I just saw Snooks in New Orleans at Jazz Fest 2007 and at the Rock n Bowl. At the Rock n Bowl he said his arthritis was acting up and you could tell. I've never heard him struggle with the guitar like that in 15 years of live listening. Amazingly, the next day at JF, he just tore the Blues Tent down. He was amazing overall and his guitar playing was outstanding with no residue of his hard night the night before. If you ever have a chance to catch Snooks, do it. People just went nuts. The place was packed and people were screaming their bloody heads off for Snooks, a well-deserved response. We should all be hitting it like that at 71. There's nobody else like him. You'll walk out of the show just grinning ear to ear and happier to be alive.
By Michael M. Bruns.
**
Eaglin is accompanied by Fats Domino’s rhythm section plus David Lastie, Ron Levy and Ronnie Earl on his first Black Top album
LOS ANGELES, Calif. — Snooks Eaglin, the legendary New Orleans blues and R&B singer and guitarist, passed away on February 18 of this year. That city’s Offbeat magazine described him as “a one-of-a-kind guitar player who could play an unbelievable run with his amazing (seemingly double-jointed) fingers in a repertoire that ranged from Beethoven to R&B; thus his moniker: ‘The Human Jukebox.’” Eaglin, who first recorded in 1958, began a five-album run on Black Top Records with 1987’s Baby, You Can Get Your Gun, which All Music.com awarded 4½ stars. The album will be reissued on Hep Cat Records through Collectors’ Choice Music on April 21.

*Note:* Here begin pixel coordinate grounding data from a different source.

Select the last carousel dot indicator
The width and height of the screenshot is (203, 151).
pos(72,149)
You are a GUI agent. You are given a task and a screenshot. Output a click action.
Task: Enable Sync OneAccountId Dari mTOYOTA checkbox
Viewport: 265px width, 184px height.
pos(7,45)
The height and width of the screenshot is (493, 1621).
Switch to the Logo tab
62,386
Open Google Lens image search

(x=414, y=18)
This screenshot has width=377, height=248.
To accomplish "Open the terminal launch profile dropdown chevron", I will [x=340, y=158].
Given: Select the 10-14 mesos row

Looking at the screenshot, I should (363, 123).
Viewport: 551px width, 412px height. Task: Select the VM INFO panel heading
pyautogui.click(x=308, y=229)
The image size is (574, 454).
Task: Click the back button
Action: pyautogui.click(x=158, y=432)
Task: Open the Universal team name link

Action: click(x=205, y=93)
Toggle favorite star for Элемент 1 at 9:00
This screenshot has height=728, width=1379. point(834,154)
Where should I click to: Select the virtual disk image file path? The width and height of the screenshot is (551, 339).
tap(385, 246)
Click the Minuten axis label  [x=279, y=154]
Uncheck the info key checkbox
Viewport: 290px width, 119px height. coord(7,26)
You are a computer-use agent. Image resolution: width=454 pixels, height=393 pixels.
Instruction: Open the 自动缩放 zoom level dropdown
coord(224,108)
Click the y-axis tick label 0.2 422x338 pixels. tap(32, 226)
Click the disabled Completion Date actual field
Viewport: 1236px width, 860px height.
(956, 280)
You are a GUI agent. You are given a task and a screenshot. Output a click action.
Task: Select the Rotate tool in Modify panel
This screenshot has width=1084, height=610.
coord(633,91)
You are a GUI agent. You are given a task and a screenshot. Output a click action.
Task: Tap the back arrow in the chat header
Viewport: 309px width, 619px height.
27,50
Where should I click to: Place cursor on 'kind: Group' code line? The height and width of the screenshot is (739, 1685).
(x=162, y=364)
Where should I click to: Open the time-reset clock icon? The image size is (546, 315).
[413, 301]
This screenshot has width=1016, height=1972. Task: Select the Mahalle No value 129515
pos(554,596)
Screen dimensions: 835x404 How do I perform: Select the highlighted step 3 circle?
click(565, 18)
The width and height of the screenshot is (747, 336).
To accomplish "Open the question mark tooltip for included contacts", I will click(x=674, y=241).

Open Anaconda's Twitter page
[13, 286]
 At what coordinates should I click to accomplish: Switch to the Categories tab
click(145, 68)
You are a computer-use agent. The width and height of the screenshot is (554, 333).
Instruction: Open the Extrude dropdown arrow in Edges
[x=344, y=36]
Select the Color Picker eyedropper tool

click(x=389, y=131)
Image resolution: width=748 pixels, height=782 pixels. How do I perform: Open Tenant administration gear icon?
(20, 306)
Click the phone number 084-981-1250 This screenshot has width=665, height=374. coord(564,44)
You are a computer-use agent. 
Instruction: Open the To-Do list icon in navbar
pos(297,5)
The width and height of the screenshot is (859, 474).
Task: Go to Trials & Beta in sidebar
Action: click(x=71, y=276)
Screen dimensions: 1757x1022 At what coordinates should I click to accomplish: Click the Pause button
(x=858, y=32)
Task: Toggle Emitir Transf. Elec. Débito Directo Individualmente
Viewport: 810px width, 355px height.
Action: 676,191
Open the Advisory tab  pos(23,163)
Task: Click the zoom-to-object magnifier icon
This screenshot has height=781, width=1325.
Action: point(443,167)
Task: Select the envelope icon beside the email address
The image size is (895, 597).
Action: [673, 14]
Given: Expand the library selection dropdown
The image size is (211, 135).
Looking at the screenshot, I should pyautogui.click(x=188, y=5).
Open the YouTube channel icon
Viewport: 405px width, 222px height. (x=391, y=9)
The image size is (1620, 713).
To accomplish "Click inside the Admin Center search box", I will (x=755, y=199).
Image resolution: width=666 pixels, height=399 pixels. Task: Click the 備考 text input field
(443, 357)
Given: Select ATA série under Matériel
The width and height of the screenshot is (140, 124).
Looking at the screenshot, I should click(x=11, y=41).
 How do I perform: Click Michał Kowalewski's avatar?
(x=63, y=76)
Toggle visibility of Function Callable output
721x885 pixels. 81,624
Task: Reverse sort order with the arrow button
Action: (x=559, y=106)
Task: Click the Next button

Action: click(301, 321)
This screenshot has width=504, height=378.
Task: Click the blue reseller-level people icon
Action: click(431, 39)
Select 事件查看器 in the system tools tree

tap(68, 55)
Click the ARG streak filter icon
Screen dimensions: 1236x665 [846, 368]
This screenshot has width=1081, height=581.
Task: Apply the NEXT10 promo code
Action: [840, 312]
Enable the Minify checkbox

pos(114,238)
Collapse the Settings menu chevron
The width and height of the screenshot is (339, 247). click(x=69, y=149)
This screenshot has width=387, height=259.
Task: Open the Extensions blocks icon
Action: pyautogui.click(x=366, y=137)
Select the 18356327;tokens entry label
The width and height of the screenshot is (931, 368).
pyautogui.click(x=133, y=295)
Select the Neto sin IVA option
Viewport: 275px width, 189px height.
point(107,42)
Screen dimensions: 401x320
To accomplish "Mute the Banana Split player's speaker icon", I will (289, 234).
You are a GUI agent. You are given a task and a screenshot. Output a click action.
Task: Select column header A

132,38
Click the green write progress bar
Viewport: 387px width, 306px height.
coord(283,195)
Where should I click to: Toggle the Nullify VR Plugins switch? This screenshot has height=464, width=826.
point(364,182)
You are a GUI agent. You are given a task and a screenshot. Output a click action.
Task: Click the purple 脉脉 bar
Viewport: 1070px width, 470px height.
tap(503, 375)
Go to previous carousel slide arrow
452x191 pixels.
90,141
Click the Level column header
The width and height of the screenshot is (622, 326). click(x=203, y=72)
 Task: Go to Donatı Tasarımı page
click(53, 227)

Other Black Top reissues set for April 21 are Ronnie Earle & the Broadcasters’ Peace of Mind and Deep Blues, Anson Funderburgh & the Rockets’ Sins and The James Harman Band’s Cards on the Table.
Fird “Snooks” Eaglin was born in New Orleans in 1936. Like his contemporary, the late James Booker, Snooks delighted in guiding his listeners through unexpected musical labyrinths. On Baby, You Can Get Your Gun, his first Black Top release, Snooks voyages from blues at its most sophisticated, covering Percy Mayfield’s “Baby Please,” to blues of the most nasty, suggestive variety, on “Nobody Knows.” There are shuffles done in a style unique to Snooks — “Mary Joe” and “Baby, You Can Get Your Gun!” (originally cut by Earl King for Ace Records). There is the James Brown-inspired “Drop the Bomb!” and a tribute to the Ventures called “Profidia.” There’s a nod to the sanctified realm of gospel on Smiley Lewis’ “That Certain Door,” and both “Oh Sweetness” and Pretty Girls Everywhere” are evocative of the music Snooks created during his association with Professor Longhair. (Snooks abruptly exited an upstate New York recording session with ‘Fess during the ‘70s because the sound of snow falling kept the blind guitarist awake all night.)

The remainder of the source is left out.